Sauer Brands buys top popcorn seasoning brand in U.S.
Chicago Custom Foods LLC owns Kernel Season's flavoring, sold in 30,000 stores.
Richmond-based Sauer Brands Inc. is expanding into popcorn seasoning with the acquisition of Chicago Custom Foods LLC, the company announced Tuesday. CCF makes Kernel Season’s, a brand that makes more than 20 popcorn flavors.
Sauer, which owns Duke’s Mayonnaise, The Spice Hunter and its own line of spices and seasoning, did not disclose the financial terms of the deal. Chicago Custom Foods CEO Jason Roy will report to Sauer Brands CEO Martin Kelly, and CCF, which employs about 50 people, will be operated as a separate business at its current location in Chicago’s suburbs.
In July, Charlotte, North Carolina-based Falfurrias Capital Partners purchased C.F. Sauer Co. after decades of family ownership and has maintained the headquarters and spice plant in Richmond. The Sauer family still owns Sauer Properties, a commercial real estate company with holdings in the greater Richmond area.
Beyond Kernel Season’s, the No. 1-selling popcorn seasoning brand in the U.S., CCF also makes Tasty Shakes oatmeal mix-ins and Veggie Season’s vegetable seasonings. Truffle Season’s, a line of truffle-flavored popcorn flavors, is set for release later this year. CCF’s products are sold at 30,000 stores in the United States and internationally, as well as being used by movie theaters in 30 countries.

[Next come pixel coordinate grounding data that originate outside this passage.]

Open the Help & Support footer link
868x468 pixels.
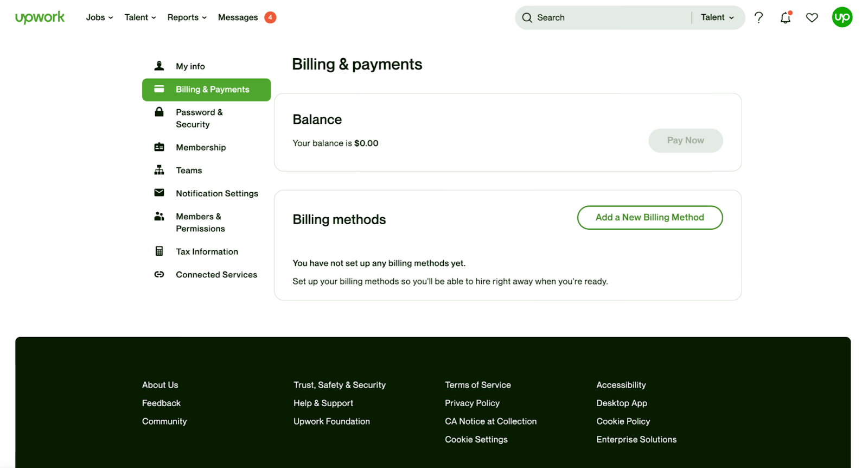pyautogui.click(x=323, y=403)
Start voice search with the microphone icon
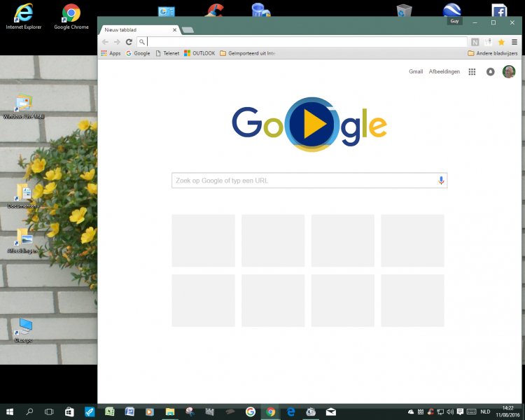This screenshot has width=525, height=420. [x=441, y=181]
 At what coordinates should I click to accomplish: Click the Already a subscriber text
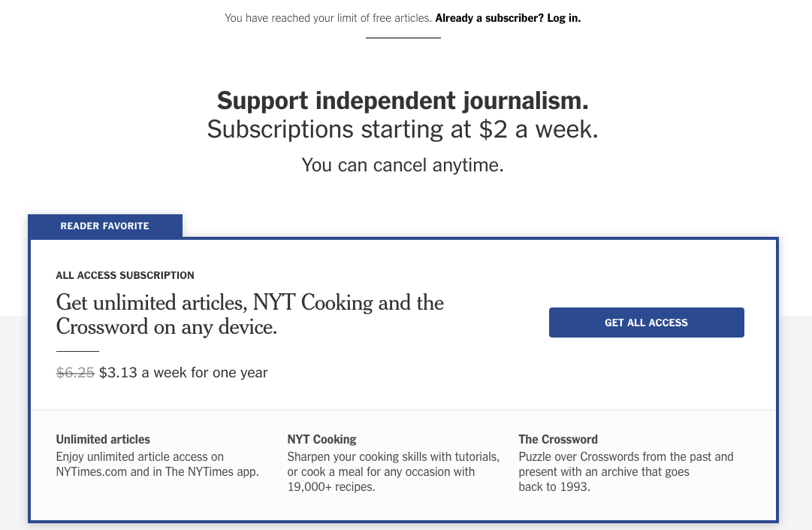point(488,18)
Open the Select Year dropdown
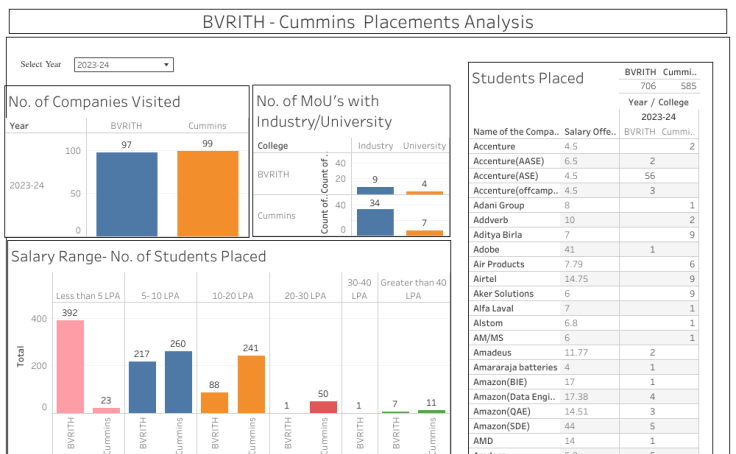The height and width of the screenshot is (454, 736). tap(124, 65)
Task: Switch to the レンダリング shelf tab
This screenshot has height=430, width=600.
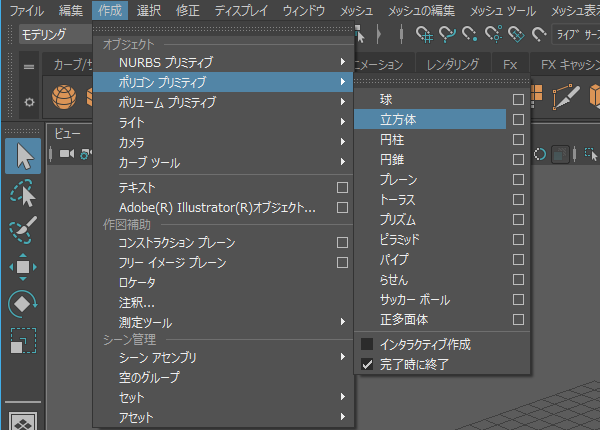Action: point(451,64)
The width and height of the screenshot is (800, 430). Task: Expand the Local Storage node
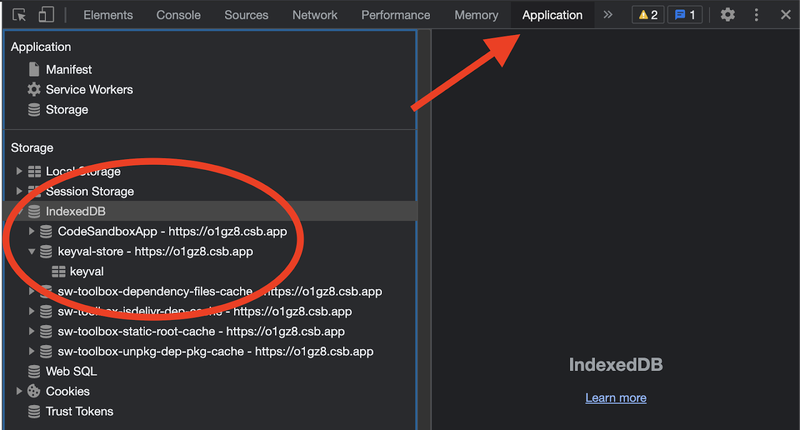pyautogui.click(x=19, y=171)
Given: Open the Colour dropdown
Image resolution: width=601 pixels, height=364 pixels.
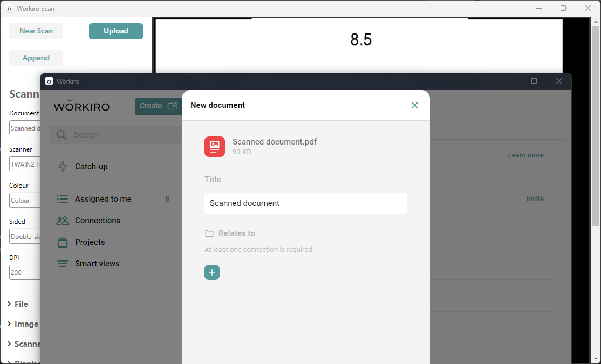Looking at the screenshot, I should [x=25, y=200].
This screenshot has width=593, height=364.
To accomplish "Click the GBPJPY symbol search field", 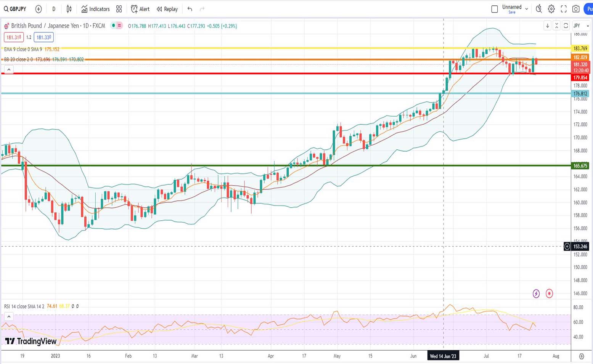I will point(15,9).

William W. “Bill” Lovette, executive chairman of Sauer Brands, said Tuesday that CCF created the popcorn flavoring category in grocery stores, after starting their business at cinemas. Today, Lovette said, theaters make up about 10% of the company’s business, and the rest is sold via large retailers like Walmart and Target, and grocery stores, including Kroger and Publix.
He added that Sauer has thrived financially during the COVID-19 pandemic, with more people cooking at home over the past two months and buying groceries. None of Sauer’s ingredient suppliers encountered serious delays, either.

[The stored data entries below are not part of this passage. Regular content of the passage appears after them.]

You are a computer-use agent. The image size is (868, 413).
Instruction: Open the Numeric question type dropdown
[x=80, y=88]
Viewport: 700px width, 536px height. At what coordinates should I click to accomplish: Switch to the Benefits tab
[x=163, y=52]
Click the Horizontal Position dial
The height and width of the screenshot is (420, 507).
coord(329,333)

Much of the work at the plants — including two condiment manufacturing facilities in Kansas and South Carolina, and The Spice Hunter’s plant in California — is done by machine, which allows social distancing, Lovette said, and everyone who enters a facility is required to wear a mask. In packaging areas, workers are able to spread out and use barriers to remain protected.

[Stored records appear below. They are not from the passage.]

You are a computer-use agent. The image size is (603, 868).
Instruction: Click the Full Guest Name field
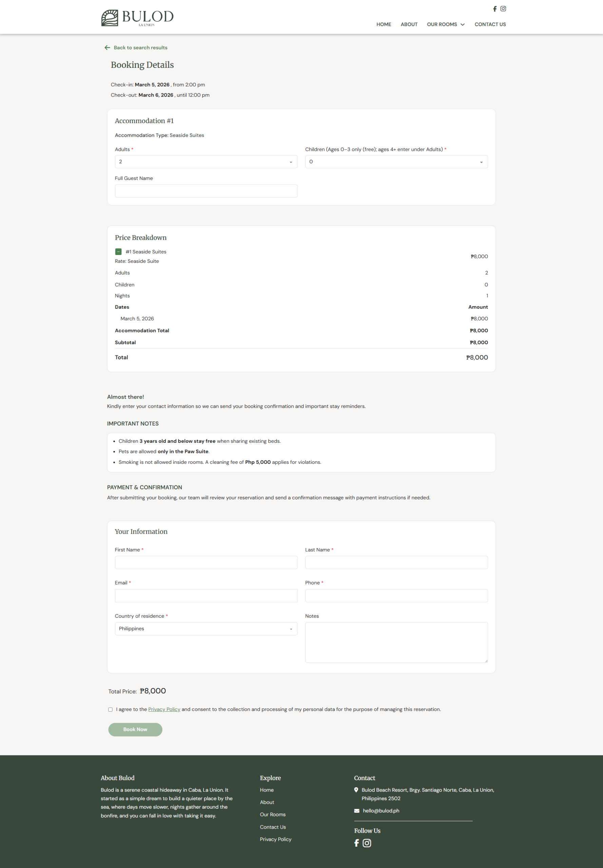tap(206, 191)
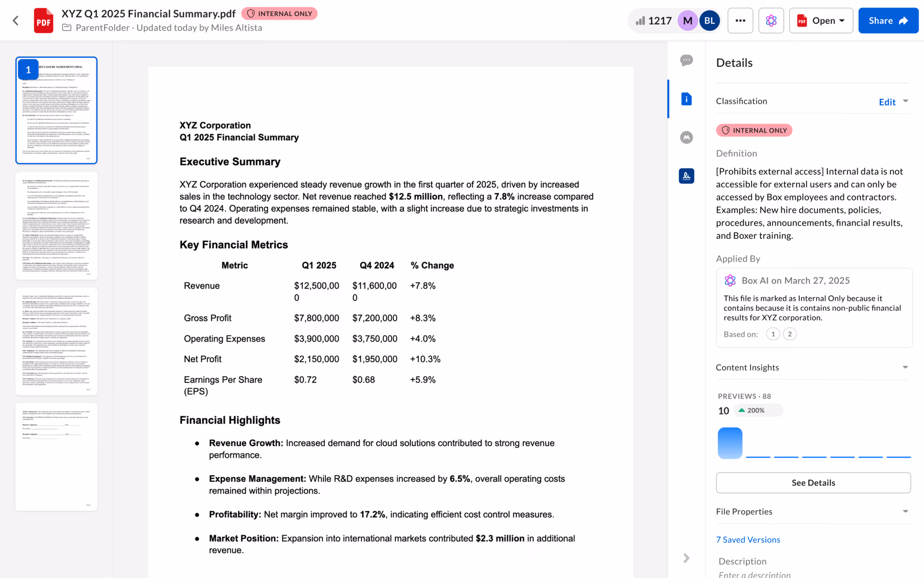Collapse the Content Insights section
Screen dimensions: 924x578
[905, 367]
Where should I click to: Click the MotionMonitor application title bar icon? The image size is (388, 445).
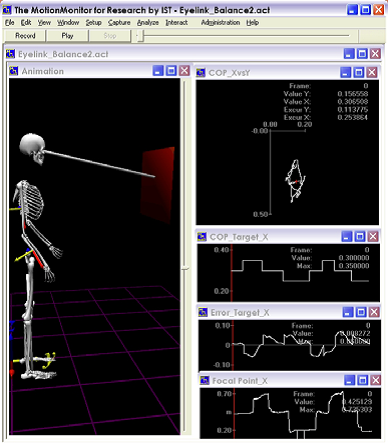coord(7,10)
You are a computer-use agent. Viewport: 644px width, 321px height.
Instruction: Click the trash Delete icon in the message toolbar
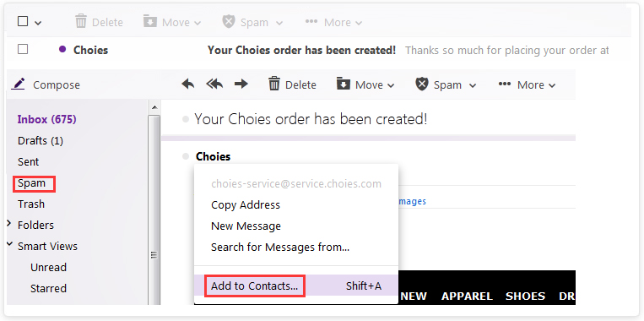pos(274,84)
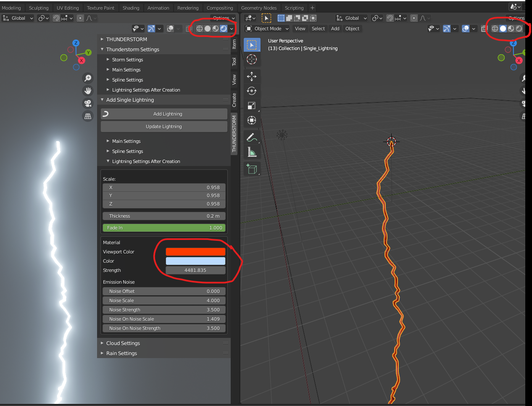Click the Update Lightning button
The width and height of the screenshot is (532, 406).
[163, 126]
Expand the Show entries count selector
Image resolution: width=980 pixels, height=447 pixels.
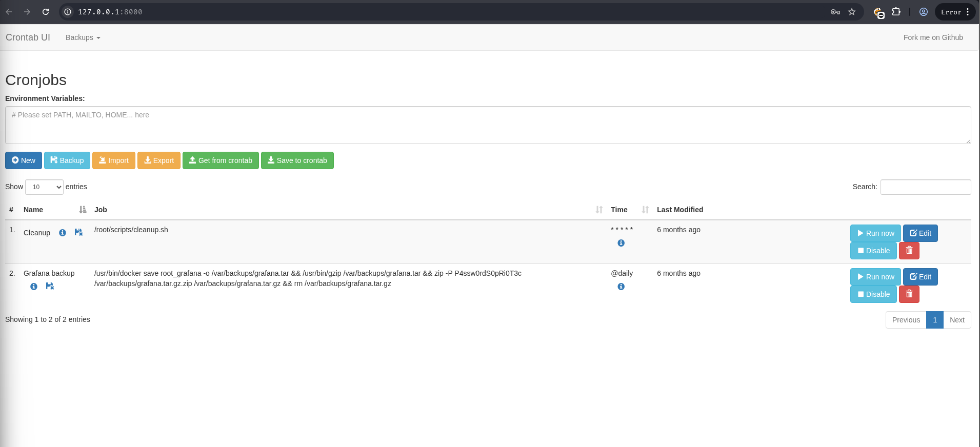[44, 187]
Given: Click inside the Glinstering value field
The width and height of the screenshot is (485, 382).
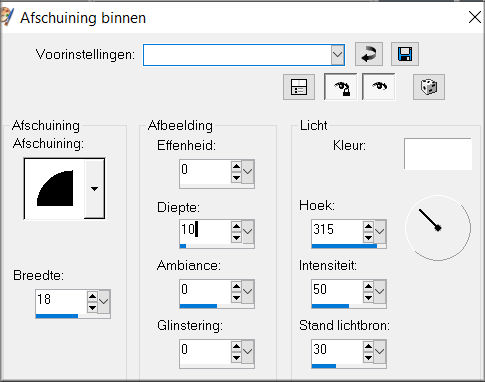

Also, about two weeks ago Richmond’s spice plant started producing hand sanitizer, providing it for free to first responders and Sauer workers.
Some workers in South Carolina and Kansas were furloughed because they work for plants that manufacture products for restaurants, many of which were closed for public health reasons. Several are returning to work soon, although Lovette said he didn’t know exactly how many. He added that although a few workers across the company’s operations had to be quarantined after traveling during early March, none had tested positive for the coronavirus, and overall, work continued smoothly.
“I noticed the care with which they approached the products,” Lovette said of the employees. “That’s probably what I’m most grateful for, their attitude of serving others.”